START MATERIALS PROVIDED

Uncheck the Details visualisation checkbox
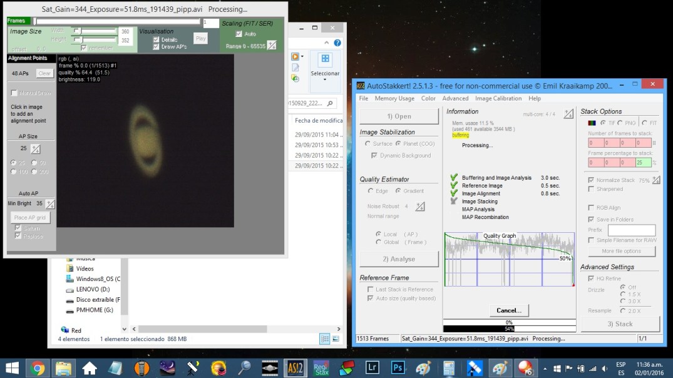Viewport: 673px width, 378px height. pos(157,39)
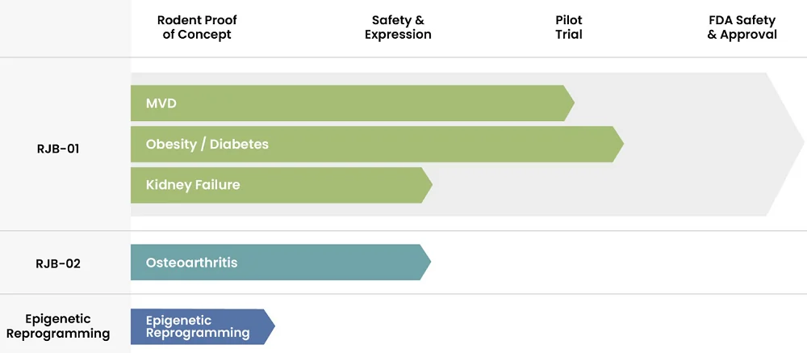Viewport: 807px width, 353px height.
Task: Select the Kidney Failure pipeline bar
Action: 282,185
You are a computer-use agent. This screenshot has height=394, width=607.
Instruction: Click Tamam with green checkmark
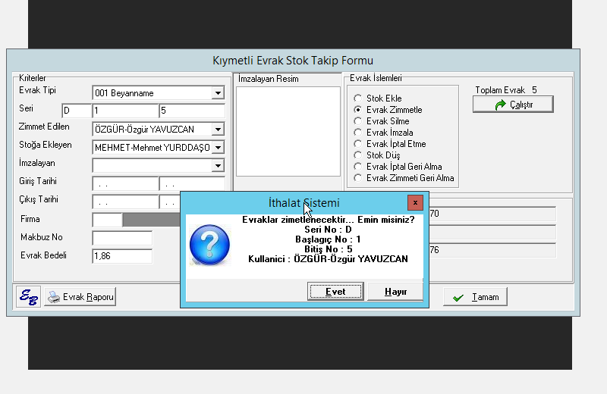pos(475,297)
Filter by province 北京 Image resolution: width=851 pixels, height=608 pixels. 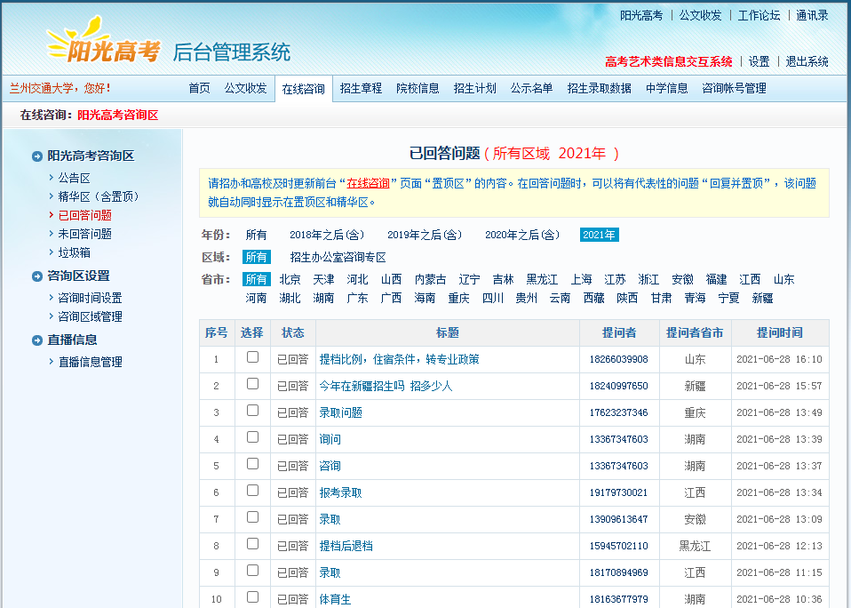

END MATERIALS PROVIDED

→ EXERCISE GOAL
Return all of the records above exactly as written. Omit each picture.

→ EXERCISE OUTPUT
Uncheck the Details visualisation checkbox
Viewport: 673px width, 378px height. pos(157,39)
Viewport: 807px width, 353px height.
Task: Select the Kidney Failure pipeline bar
Action: 282,185
You are a computer-use agent. This screenshot has height=394, width=607.
Instruction: Click Tamam with green checkmark
pos(475,297)
Filter by province 北京 Image resolution: width=851 pixels, height=608 pixels. 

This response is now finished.